WORK REQUIRED >> As written and without pictures, set down the lines from the one that contains "The width and" through the end of the data.

DATA >>

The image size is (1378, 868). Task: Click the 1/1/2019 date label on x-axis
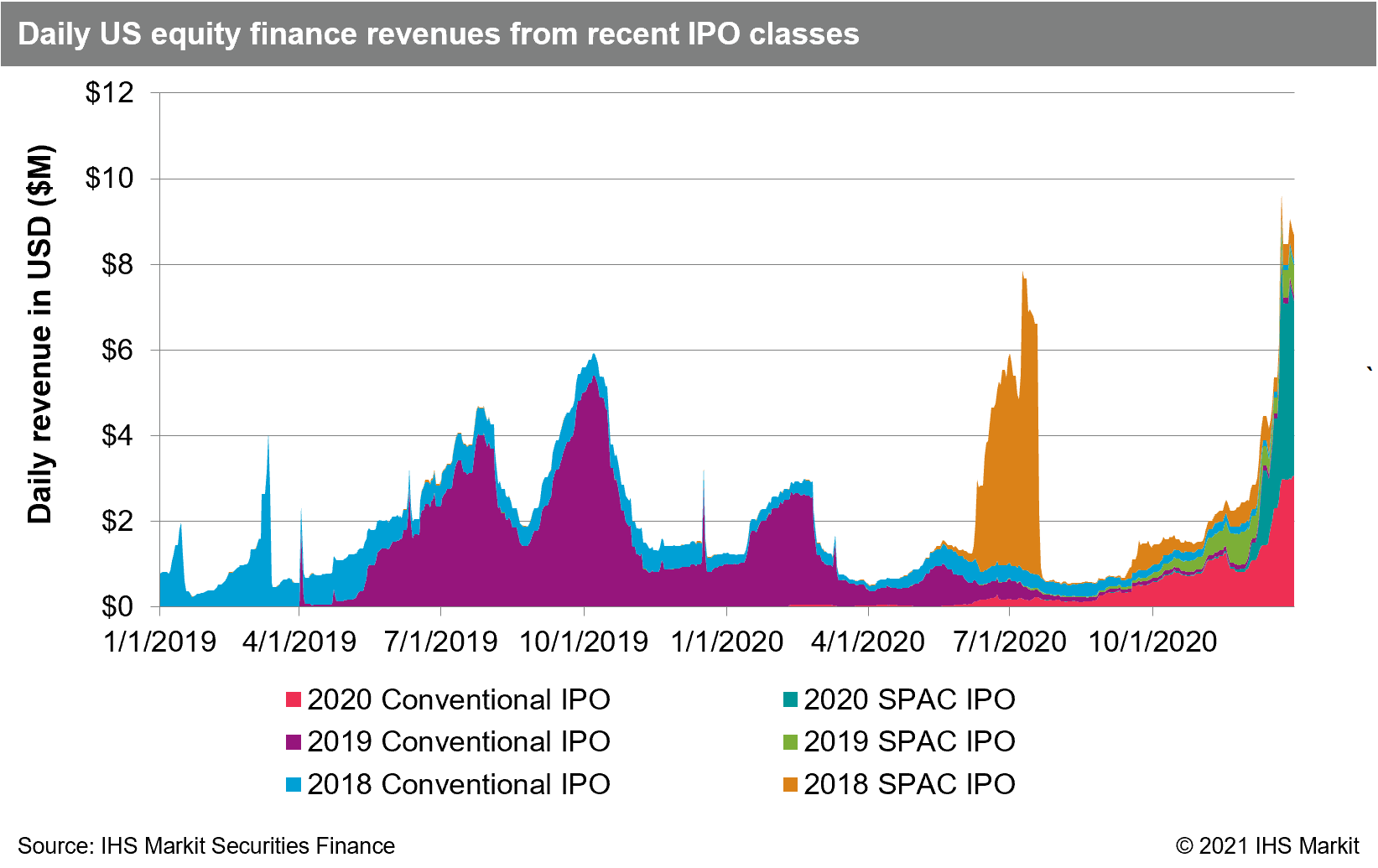[159, 642]
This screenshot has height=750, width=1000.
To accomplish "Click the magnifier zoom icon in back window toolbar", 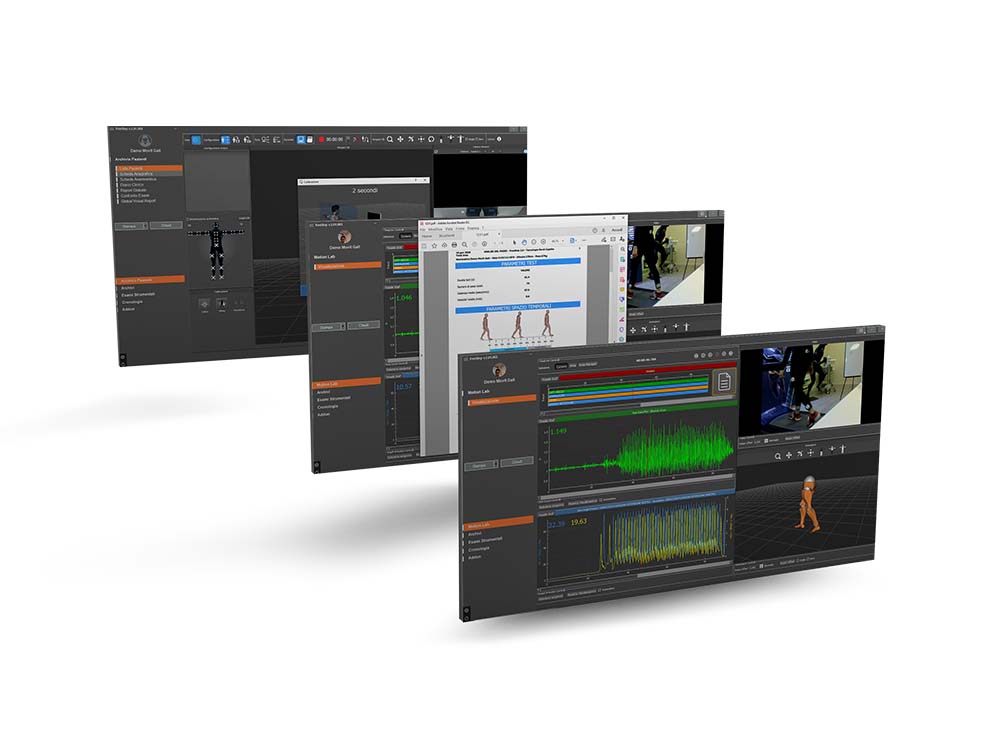I will pyautogui.click(x=390, y=139).
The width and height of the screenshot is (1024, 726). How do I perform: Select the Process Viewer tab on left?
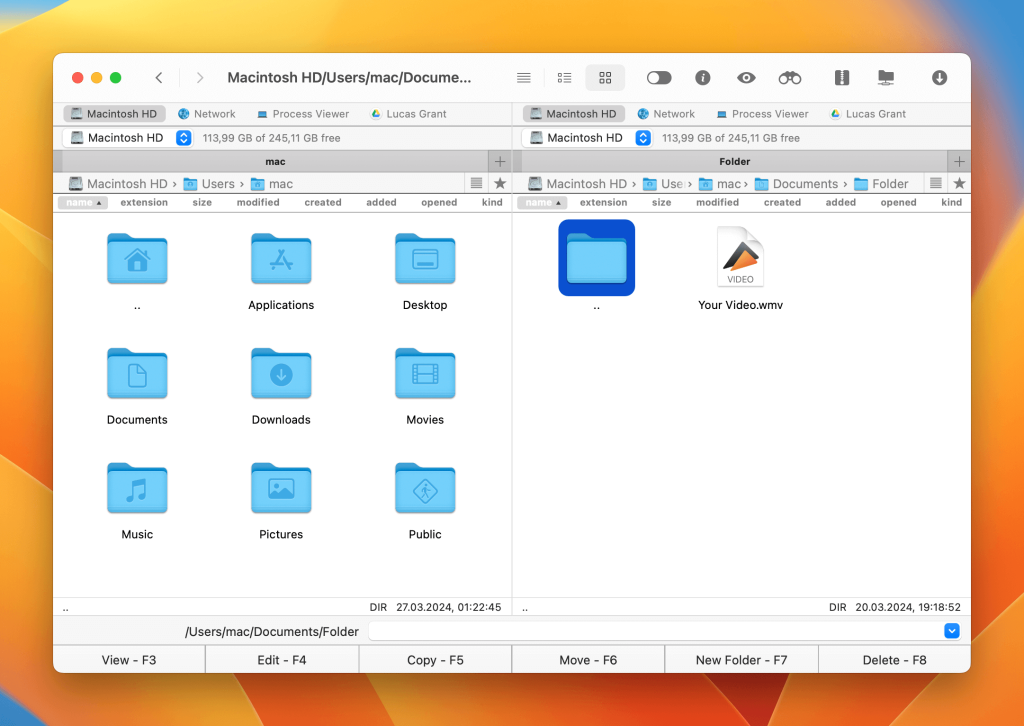(302, 114)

TASK RESPONSE >>
The width and height of the screenshot is (1024, 726). How do I perform: Select the Process Viewer tab on left?
(302, 114)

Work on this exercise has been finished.